— START OF LISTING —

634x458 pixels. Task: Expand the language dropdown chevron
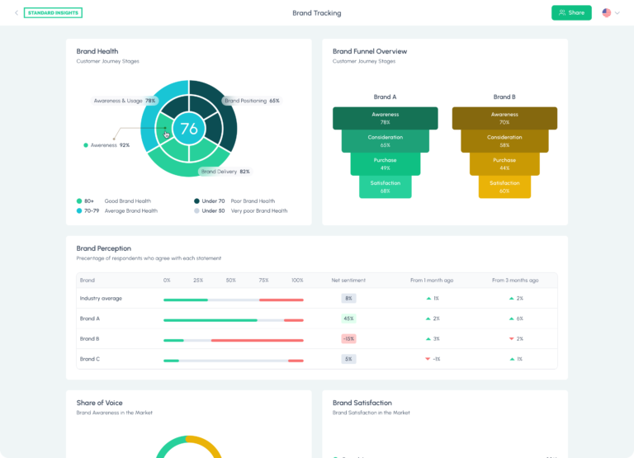point(617,13)

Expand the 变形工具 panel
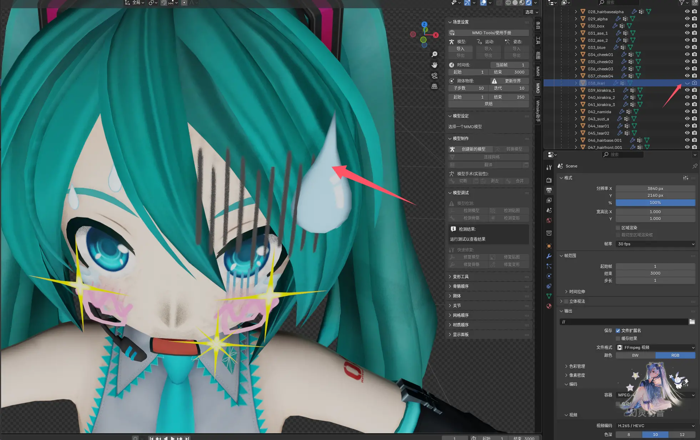[460, 277]
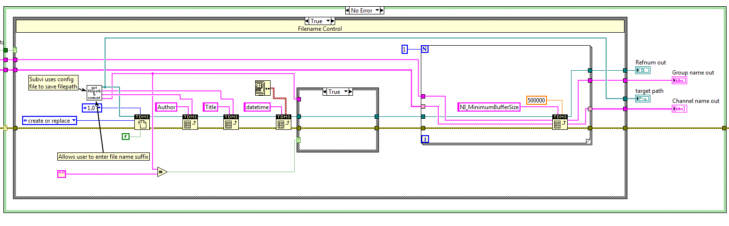Screen dimensions: 729x226
Task: Toggle the False boolean constant
Action: (x=126, y=137)
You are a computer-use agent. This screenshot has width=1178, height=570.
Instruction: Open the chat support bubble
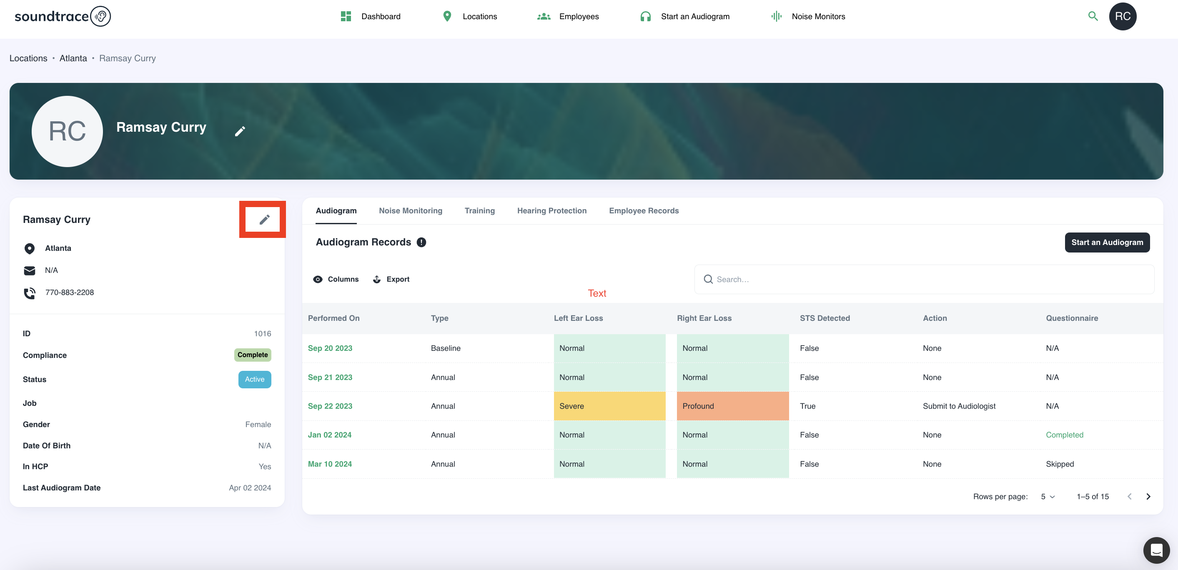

— END OF LISTING —

WHAT NEEDS TO BE DONE: Please copy every row above word for word, leaving out the pictures.

EXERCISE ANSWER:
634x458 pixels. Task: Expand the language dropdown chevron
point(617,13)

Expand the 变形工具 panel
[460, 277]
Screen dimensions: 729x226
Task: Toggle the False boolean constant
Action: (x=126, y=137)
You are a computer-use agent. This screenshot has width=1178, height=570.
Instruction: Open the chat support bubble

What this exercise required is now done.